» **Work instructions**: Each line below from the one containing "Given: Click the JMB Travel logo" through the one containing "Screen dimensions: 800x434" should be output exactly as it stands, and no other line should appear.

» **Extracted material**:
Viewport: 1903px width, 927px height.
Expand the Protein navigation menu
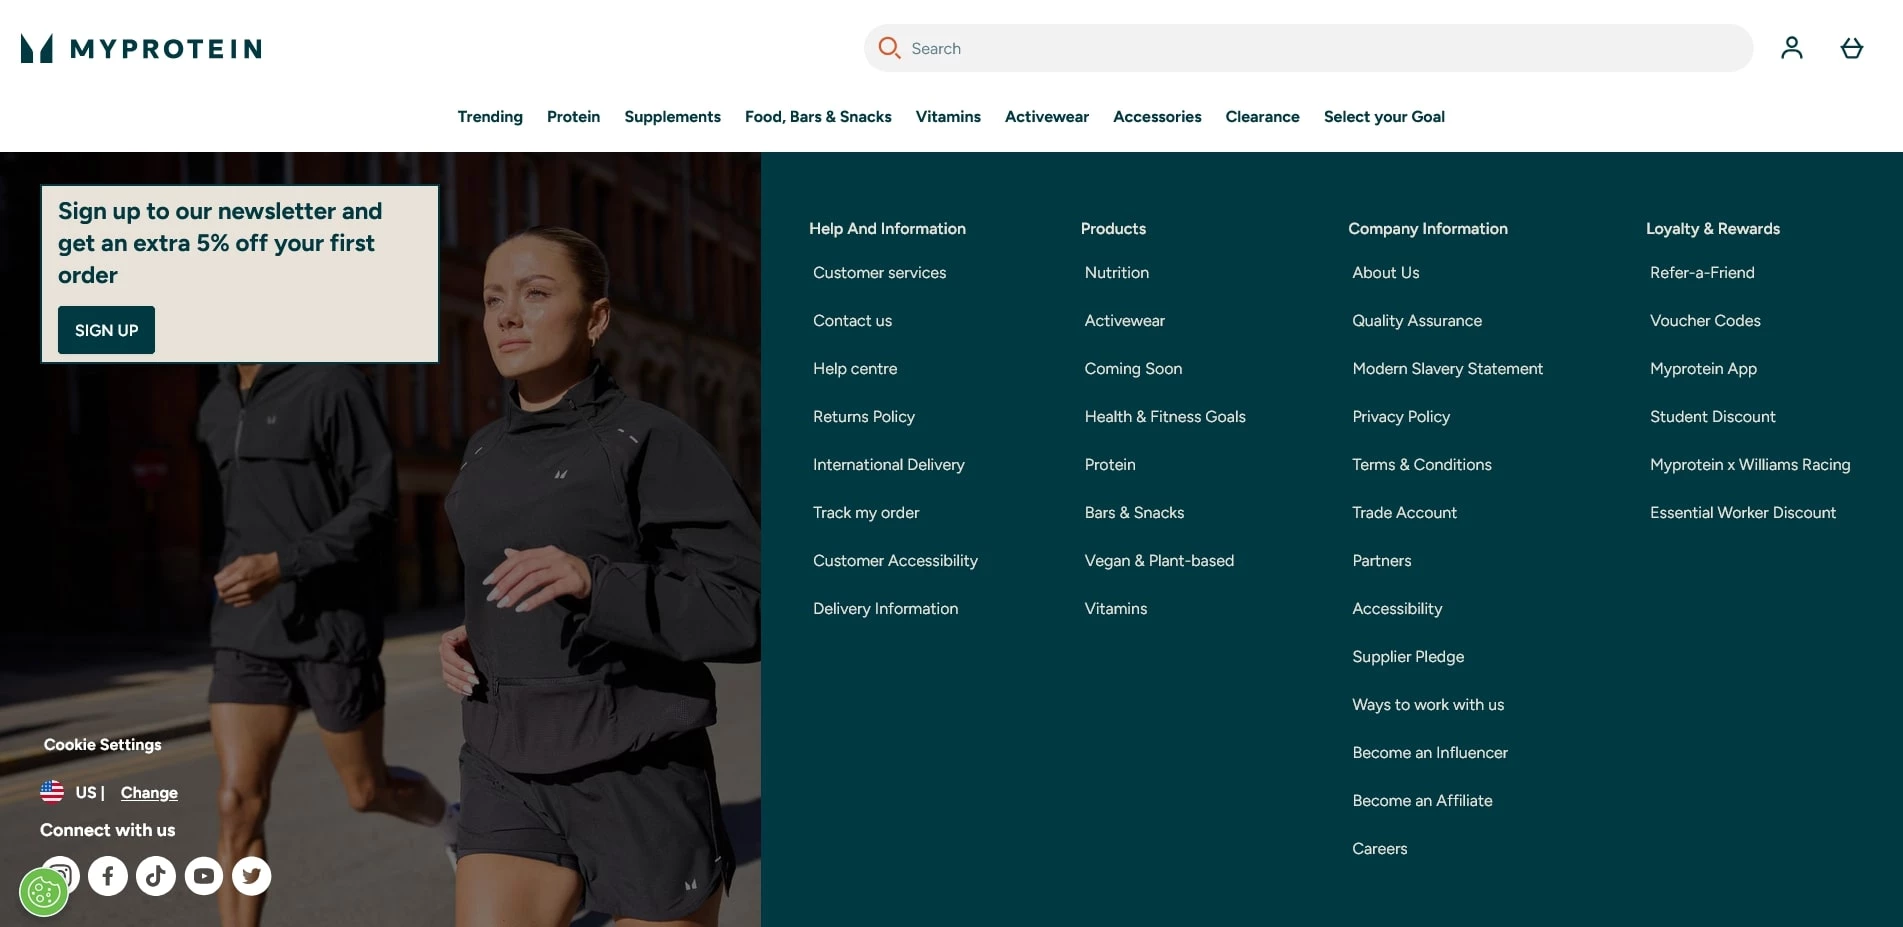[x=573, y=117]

...

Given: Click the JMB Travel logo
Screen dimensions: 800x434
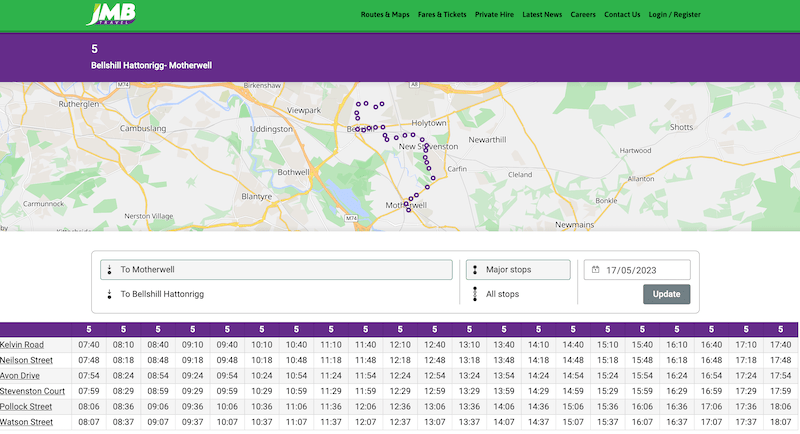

» **Answer to this exercise**:
Given: Click the JMB Travel logo
Screen dimensions: 800x434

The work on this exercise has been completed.